E.D. Notes for the Field: The Only Constant
As a nonprofit E.D., one of your constant challenges is understanding where your organization stands, what to reinforce, and what to change. You often hear the old saying: “the only constant is change.” Since this is demonstrably true, we all have a lot of experience with change processes. So then, why do these efforts regularly fail?
Often the way we try to initiate organizational change goes something like this: First, identify a problem. Second, ruminate over it for a bit. Third, decide something has to be done. Fourth, think through what that might be. And finally, satisfied that a solution is at hand, address the troops. That communication might be something along these lines: “I have identified a serious problem in our midst, something that is really holding us back. Here is what I intend for us to do about it.” Then the message goes on to describe the proposed solution.
Sound familiar? So, what’s wrong with this approach? Maybe nothing, except that it seldom works.
Harvard Business School professor John Kotter has extensively studied both successful and unsuccessful change efforts. His findings resulted in an 8-step change process, described here and in several of his books and articles. I won’t go through the process, which is well-described and documented in Kotter’s writings. Rather, I want to highlight a single concept that is essential to getting change moving. That concept is pain. Kotter calls it, with greater eloquence, “a sense of urgency.”
The problem with the traditional approach to change is that it doesn’t engage people, it directs them. As a management tool, “decide-and-announce” only works on a narrow band of decision-making, mostly around compliance issues. If a safety rule must be implemented or a government regulation followed, you can simply announce it and, like it or not, staff must comply. But even here, if implementing the new rule will require people to rethink how they do their jobs, or change a longstanding practice, decide-and-announce may be inadequate to achieve real behavioral and attitudinal change.
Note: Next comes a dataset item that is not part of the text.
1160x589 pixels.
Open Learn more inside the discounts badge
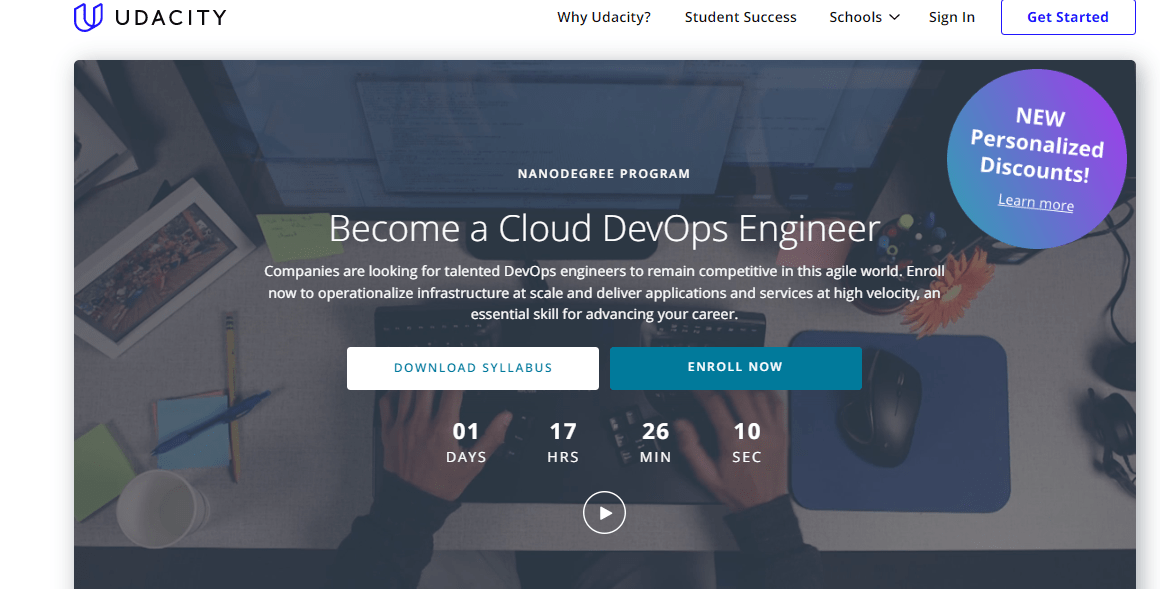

This is because we are creatures of habit. Good or bad, we tend to keep doing things the way we always have. The best way to change ingrained habits is to directly engage the people who must do the changing. This is how you arrived at the insight that something needed to change in the first place – by personally engaging with the problem over time. Attractive as it might be, you cannot then skip this step with your team. This is where pain comes in, as a tool for engagement. Only when we personally experience the pain and discomfort created by the current situation will we embrace the need for change. And only when we embrace the need for change can we be engaged in actually creating it.
Sometimes the pain is obvious: “if we continue on this tack we are going to go out of business in two years.” Sometimes it is less obvious but just as pernicious: “The way we are managing client service is alienating our constituents, which makes them angry when they call for help, which stresses out our workers.” The key to elevating the organization’s “pain awareness” is to find natural and authentic ways to demonstrate the problems caused by the things that need to change. You must connect cause and results, clearly, obviously, and for everyone. If the problem is a business process, the people who conduct that process need to see the downstream impacts of the current systems. If the organization needs to fundamentally change its business model, then everyone needs to see and feel firsthand the current business model’s failure.
Change may be the only constant, but unless we all feel the pain and develop a “sense of urgency,” what we will see is not real change but constantly failing efforts to change.